**Exercise objective:** All that is needed is an exact repetition of the lines from the one containing "682x535 pixels." through the final line of the material, without pictures.

**Data section:**
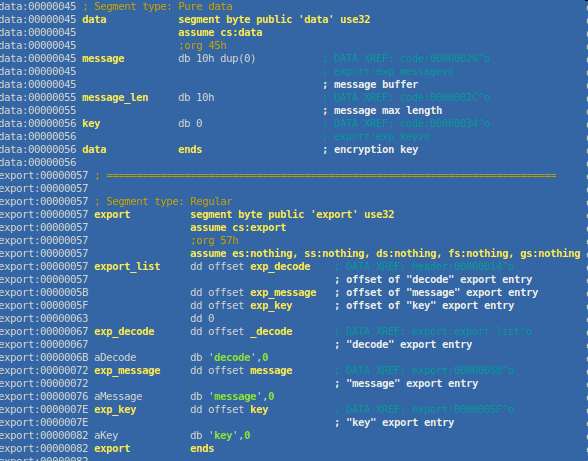
Task: Click the key offset in exp_key entry
Action: (259, 410)
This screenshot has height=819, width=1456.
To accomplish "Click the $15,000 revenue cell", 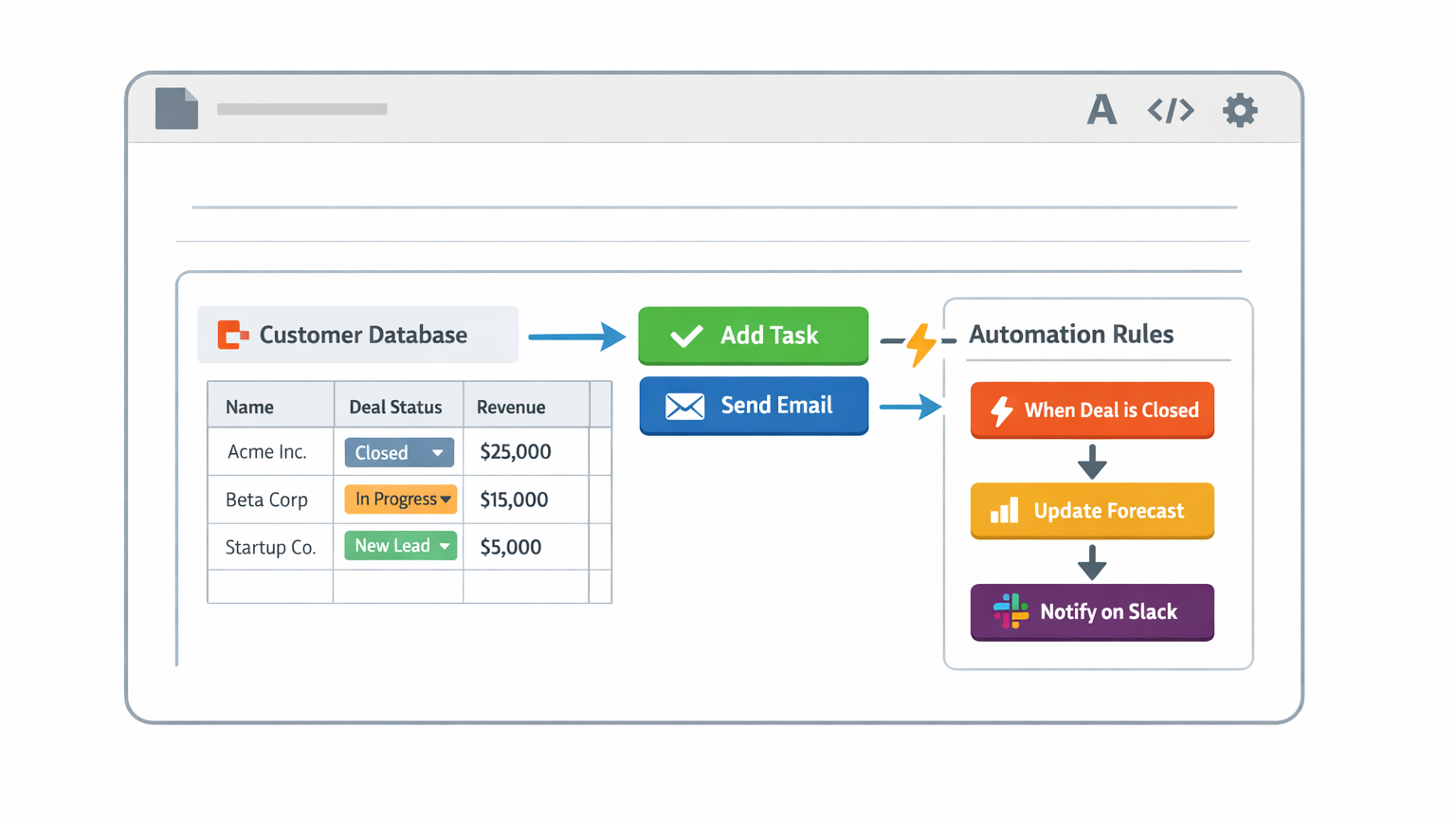I will [x=514, y=500].
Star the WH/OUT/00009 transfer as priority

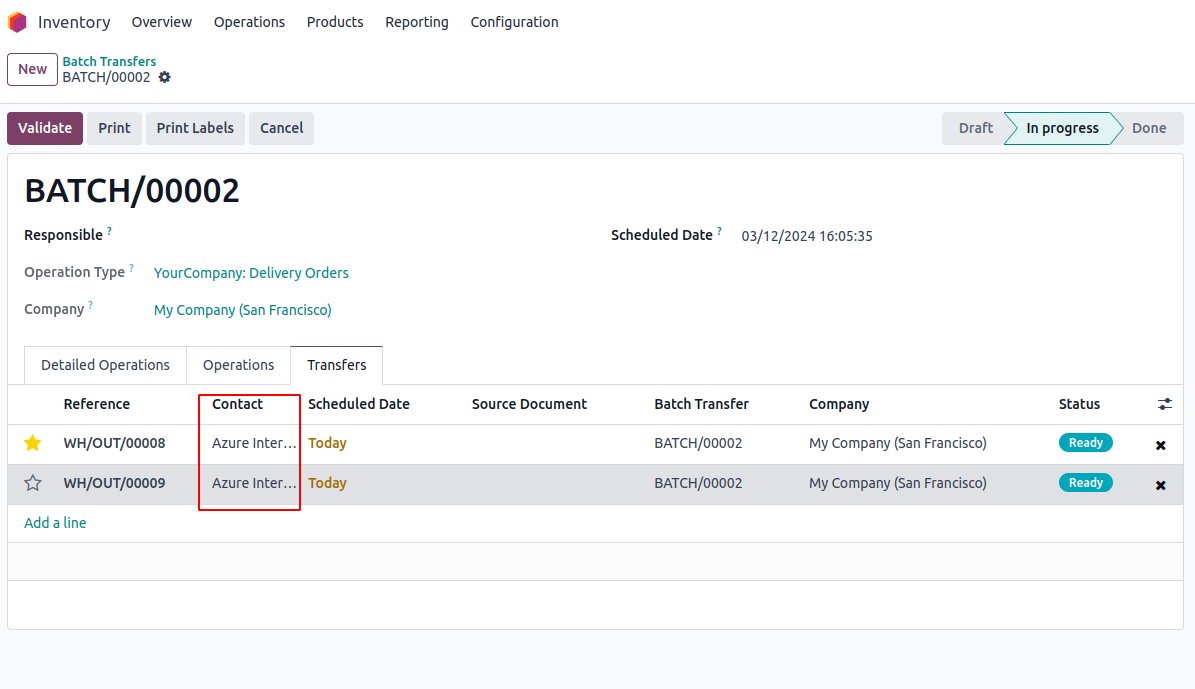pyautogui.click(x=33, y=483)
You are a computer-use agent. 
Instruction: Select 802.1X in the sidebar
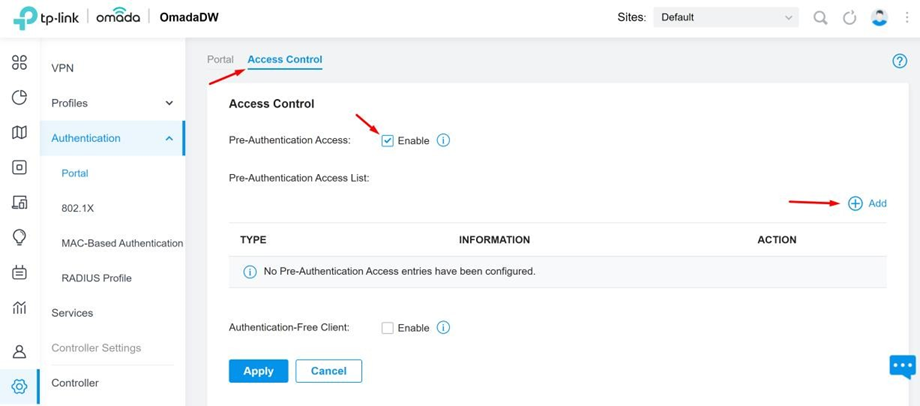pyautogui.click(x=75, y=208)
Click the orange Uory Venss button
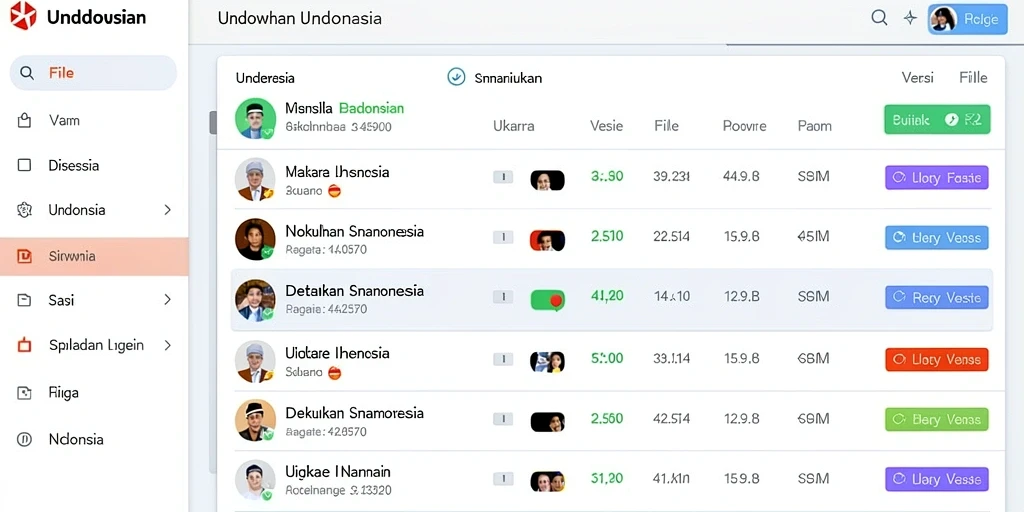Image resolution: width=1024 pixels, height=512 pixels. pos(936,359)
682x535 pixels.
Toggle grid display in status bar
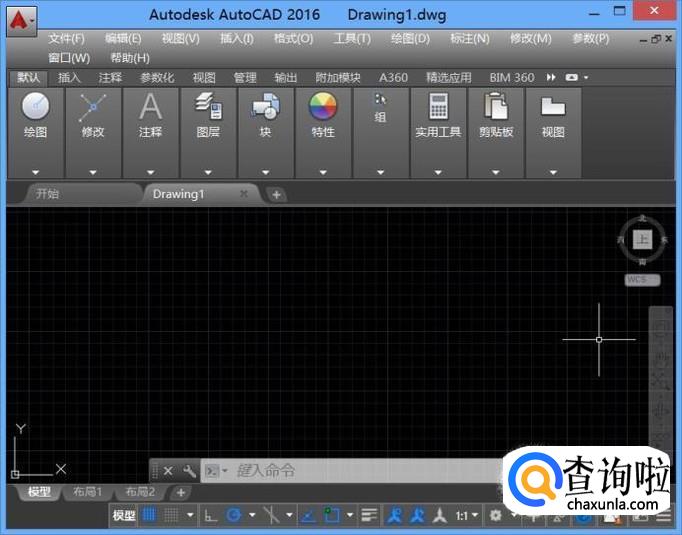[x=149, y=515]
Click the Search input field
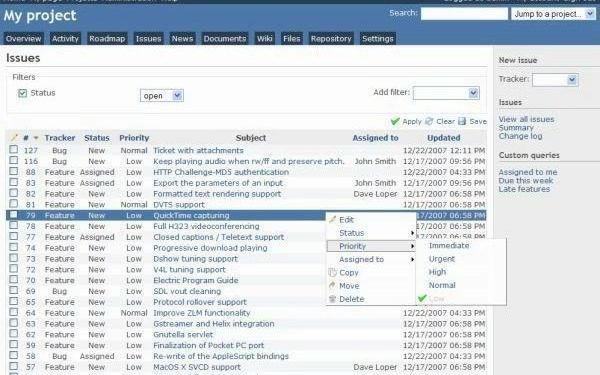The image size is (600, 375). click(464, 14)
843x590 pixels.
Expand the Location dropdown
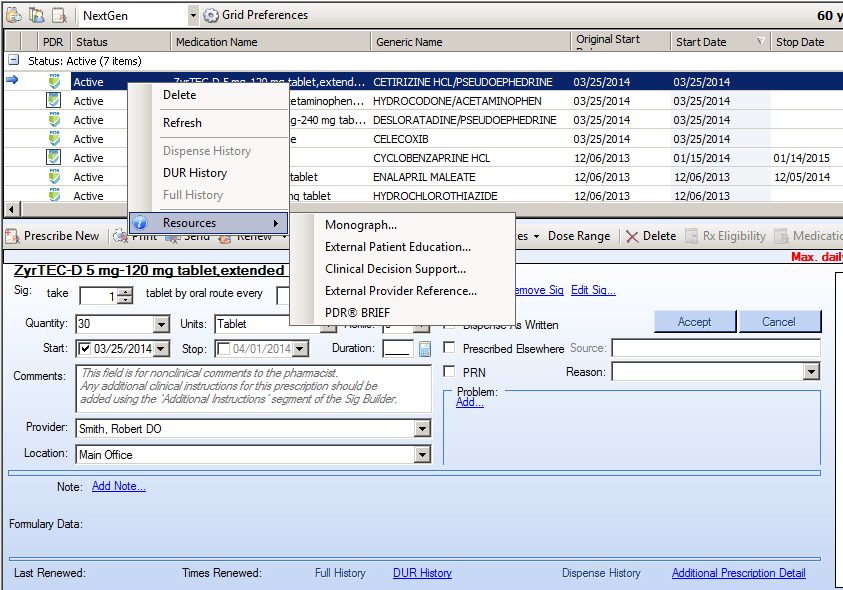(x=421, y=455)
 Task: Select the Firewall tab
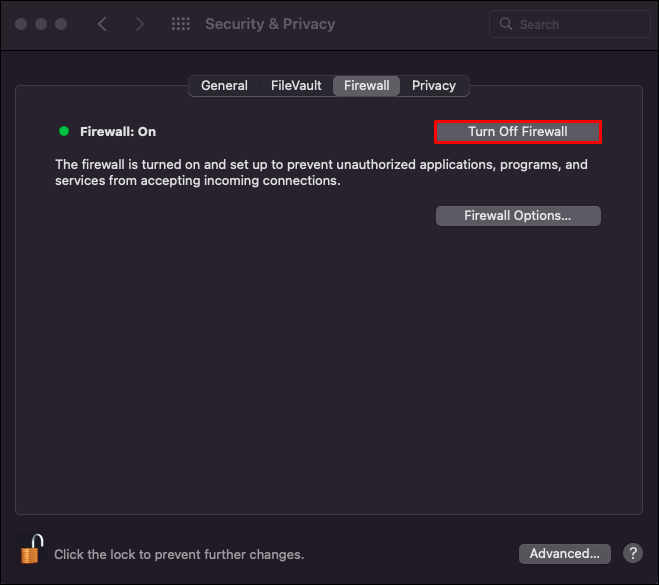coord(367,86)
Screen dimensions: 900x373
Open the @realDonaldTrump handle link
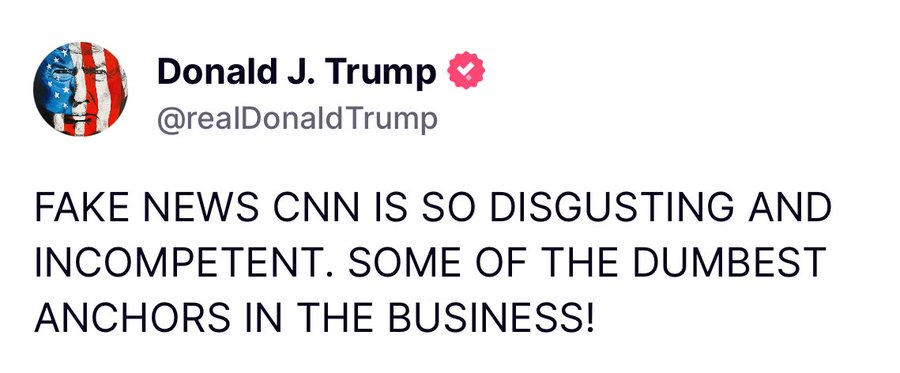pos(297,119)
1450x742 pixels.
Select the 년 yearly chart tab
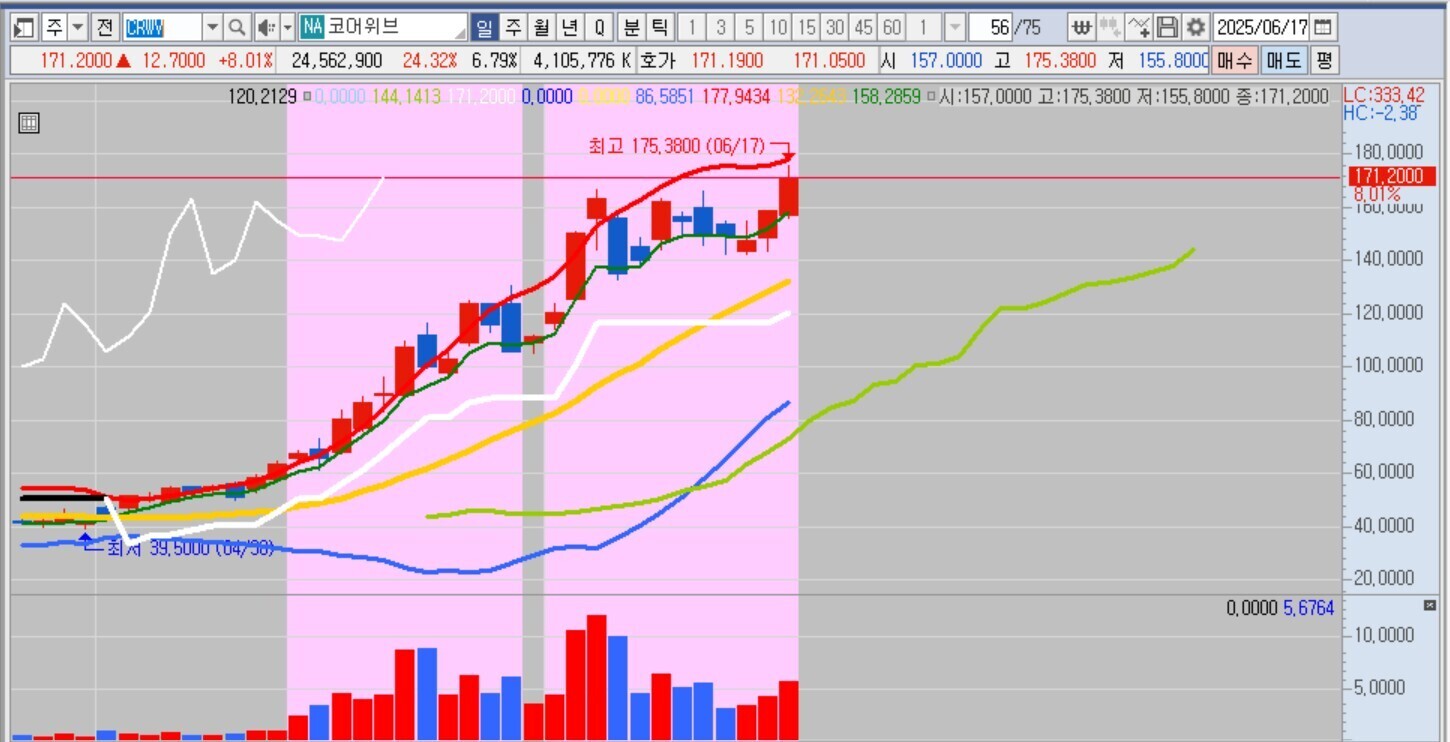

**Task result:**
682x535 pixels.
Toggle grid display in status bar
[x=149, y=515]
Click the Search input field
The image size is (600, 375). click(464, 14)
843x590 pixels.
Expand the Location dropdown
(x=421, y=455)
 Task: Select the Firewall tab
coord(367,86)
Screen dimensions: 900x373
Open the @realDonaldTrump handle link
pos(297,119)
1450x742 pixels.
Select the 년 yearly chart tab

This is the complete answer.